Text shown:
## START
The ice cover broke out in the last week of January and from then till mid February the water gained heat from the atmosphere. There is little change in salinity during this period but the freshwater input from the plateau is well mixed by strong winds (several events with gusts to 150 km h-1) and a summer pycnocline forms again at about 200 m depth.
The change of salinity and temperature with time at a number of standard levels is shown in Figure 3. The largest changes occur at or near the surface but there are significant seasonal changes to a depth of 250 m depth.
THE SALT BUDGET
Changes in the total salt content of the water column to 250 m depth have been calculated from salinity profile data and are shown in Table 1. The various sources and sinks of salt include brine ejected from the sea ice, meltwater runoff from the plateau, melt of the sea ice, exchange with the water below 250 m depth, and horizontal advection into the site.
Growth of the sea ice cover and the changes in ice salinity are shown in Figure 4. Salt ejected from the ice or removed by ice melt has been calculated from these data but the other source and sink terms in the salt budget are calculated as a remainder.
Table 1 shows the average salt budget (kg of salt per square metre per day in or out) for six different periods during the year when different physical processes are dominant. There is no change in salinity of the column while the water is cooled to freezing. After ice formation and during the initial period of rapid ice growth, there is an increase in the total salt content of the water which can only be partly explained by brine ejection from the ice. More than twice as much salt is advected into the region as is ejected from the growing ice cover. From May to the end of October the ice cover continues to grow, but more slowly, and the average salinity of the ice also decreases. Salt is suplied to the water column from the ice at rate of only half of that during the period of rapid ice growth and while advection of salt still remains important, it also decreases.
## END
Supplied information:
## START
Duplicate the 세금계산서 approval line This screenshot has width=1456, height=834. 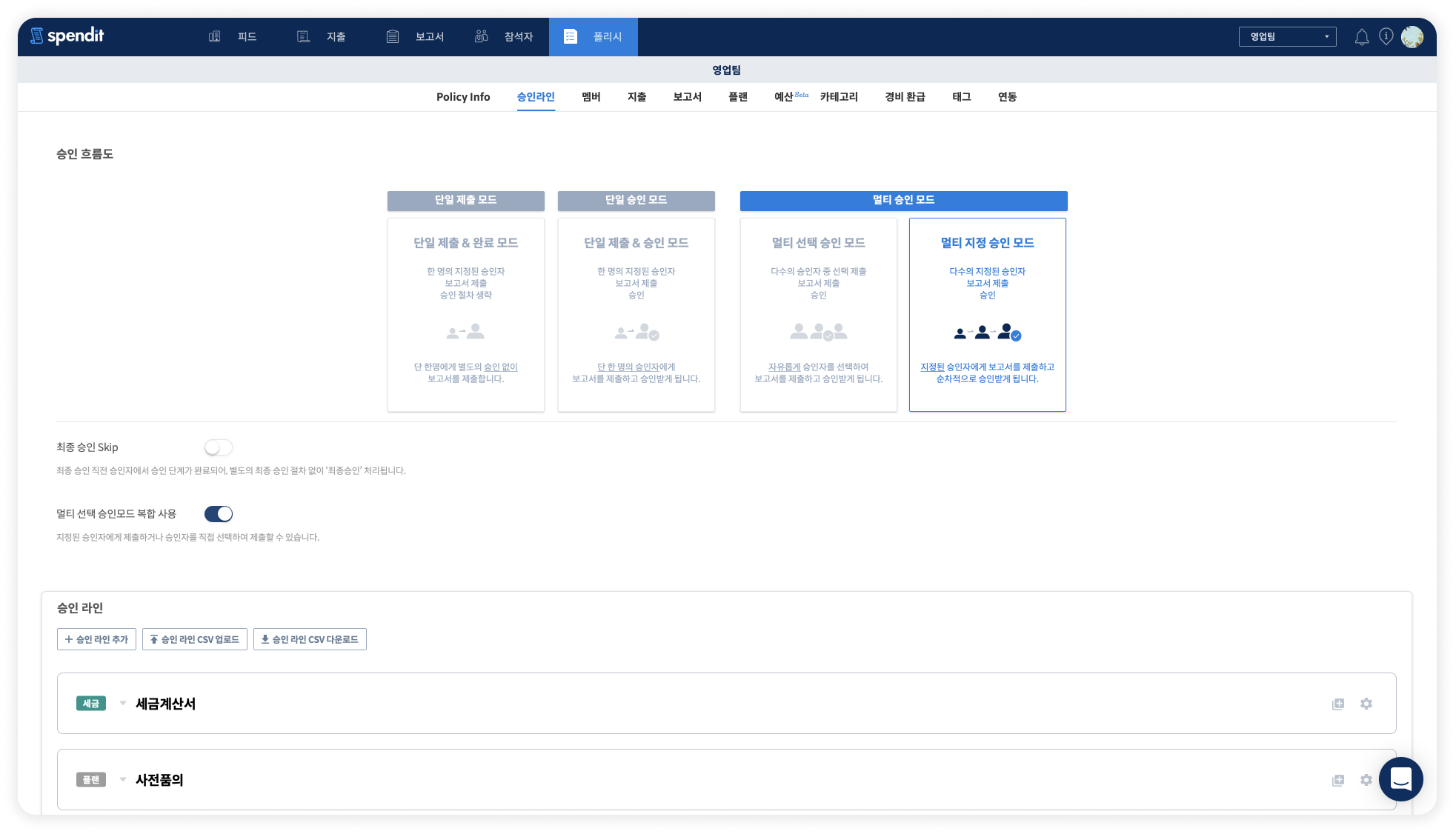click(1337, 704)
## END
Please transcribe the passage on the sea-ice salt budget from "The change of" up to and including "250 m depth.", keeping every word and mark unchanged.

The change of salinity and temperature with time at a number of standard levels is shown in Figure 3. The largest changes occur at or near the surface but there are significant seasonal changes to a depth of 250 m depth.